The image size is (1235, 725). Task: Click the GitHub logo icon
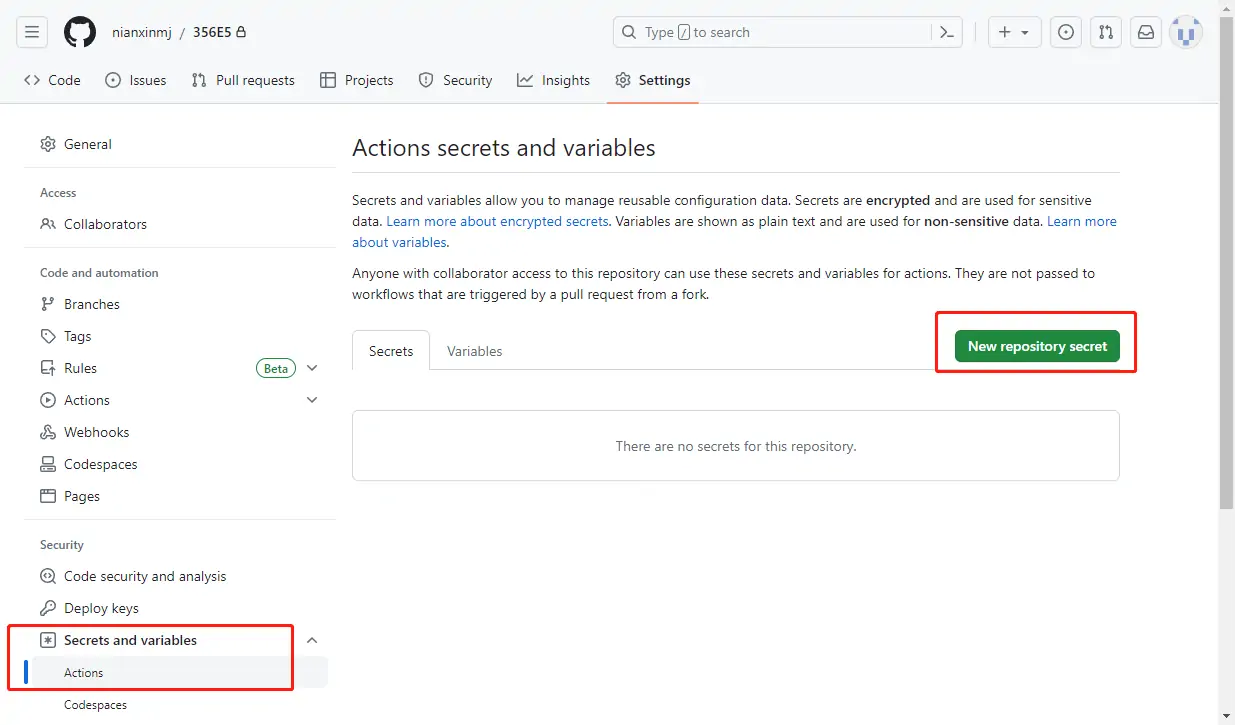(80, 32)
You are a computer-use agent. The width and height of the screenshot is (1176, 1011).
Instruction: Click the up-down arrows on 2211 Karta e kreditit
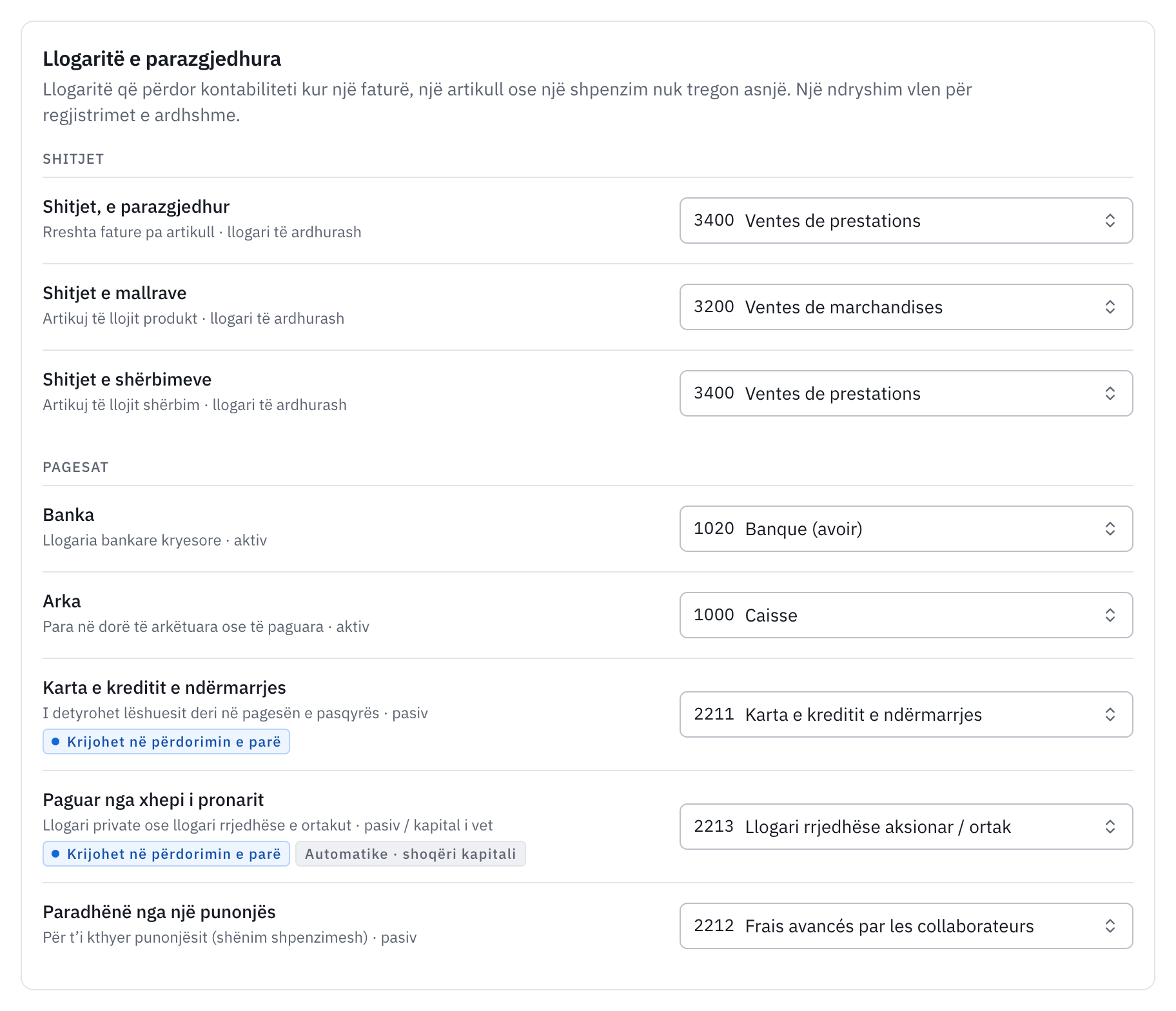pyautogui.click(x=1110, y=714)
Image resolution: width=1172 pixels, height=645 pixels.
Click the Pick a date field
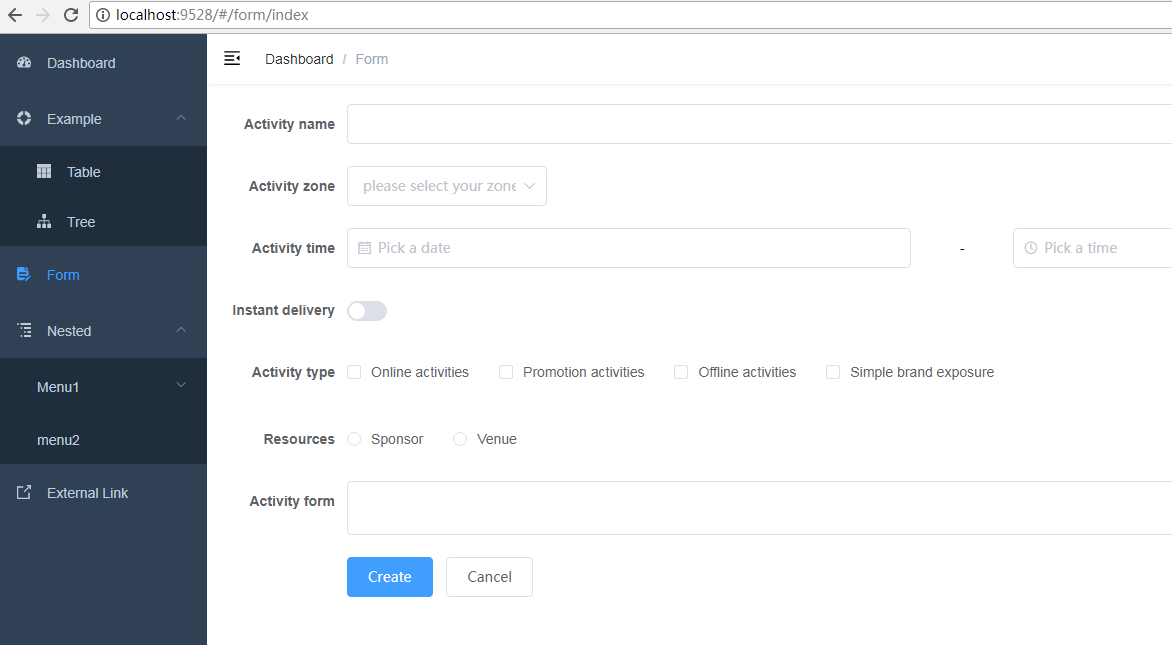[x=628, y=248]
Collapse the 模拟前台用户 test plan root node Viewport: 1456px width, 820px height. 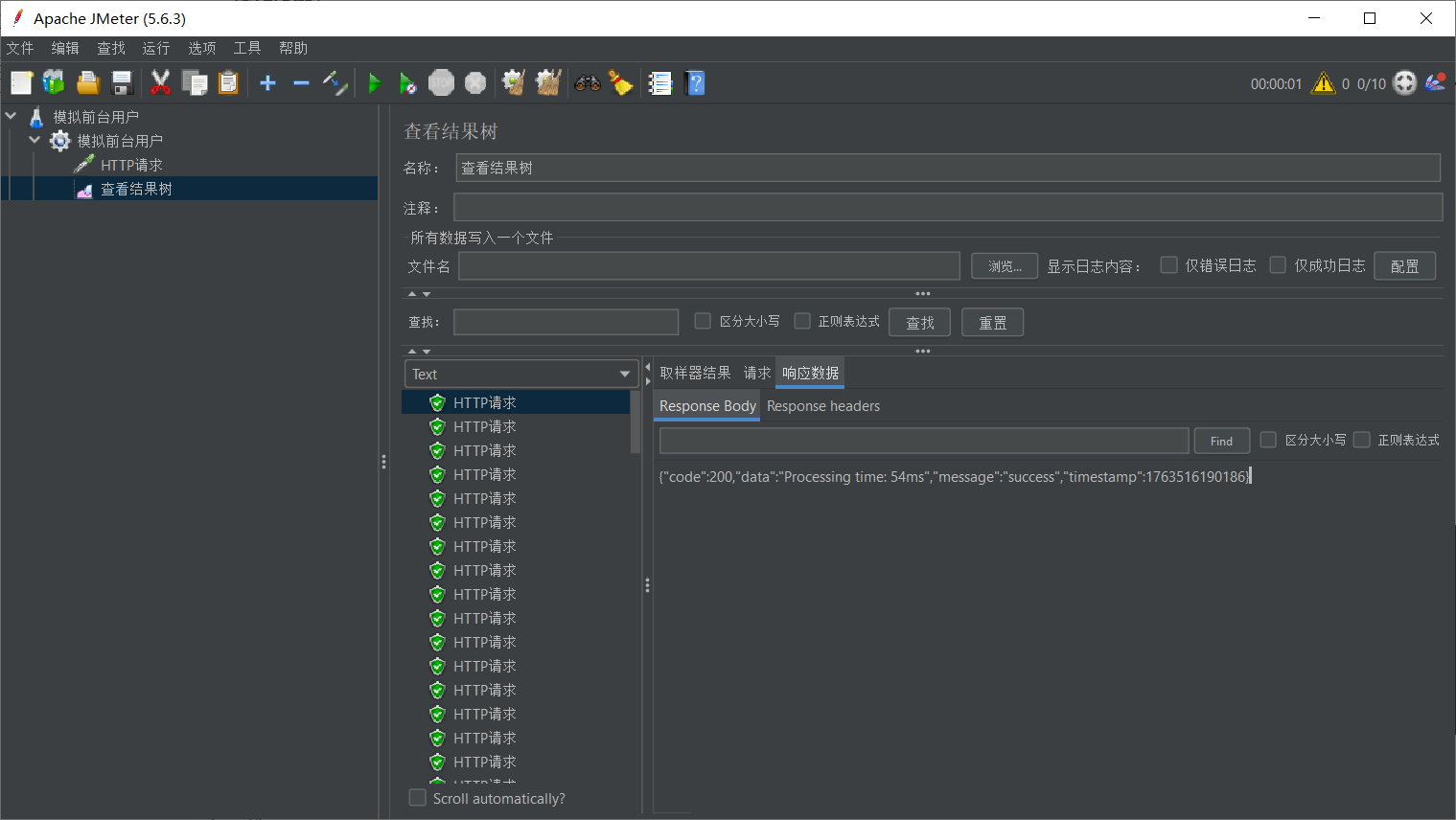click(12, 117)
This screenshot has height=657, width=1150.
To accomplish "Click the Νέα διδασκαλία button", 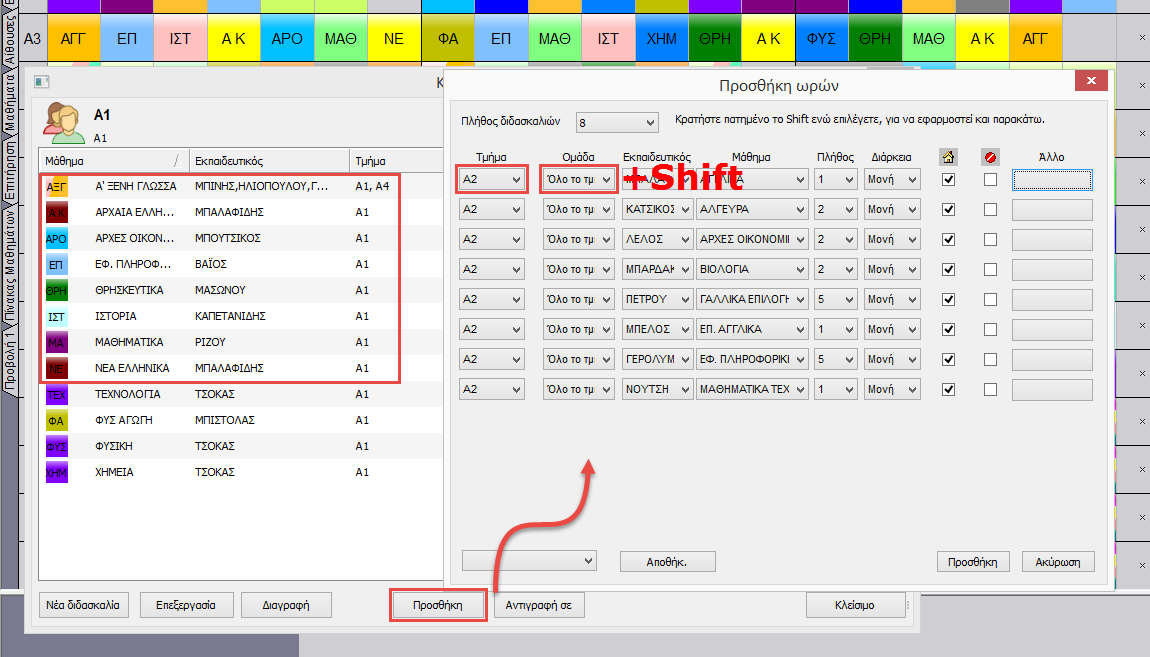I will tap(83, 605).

* * *

▶ What is needed:
Copy every line from the material in which the word "screenshot" can be found.

▶ Finished task:
You are a computer-use agent. The width and height of the screenshot is (1176, 1011).
This screenshot has height=657, width=1150.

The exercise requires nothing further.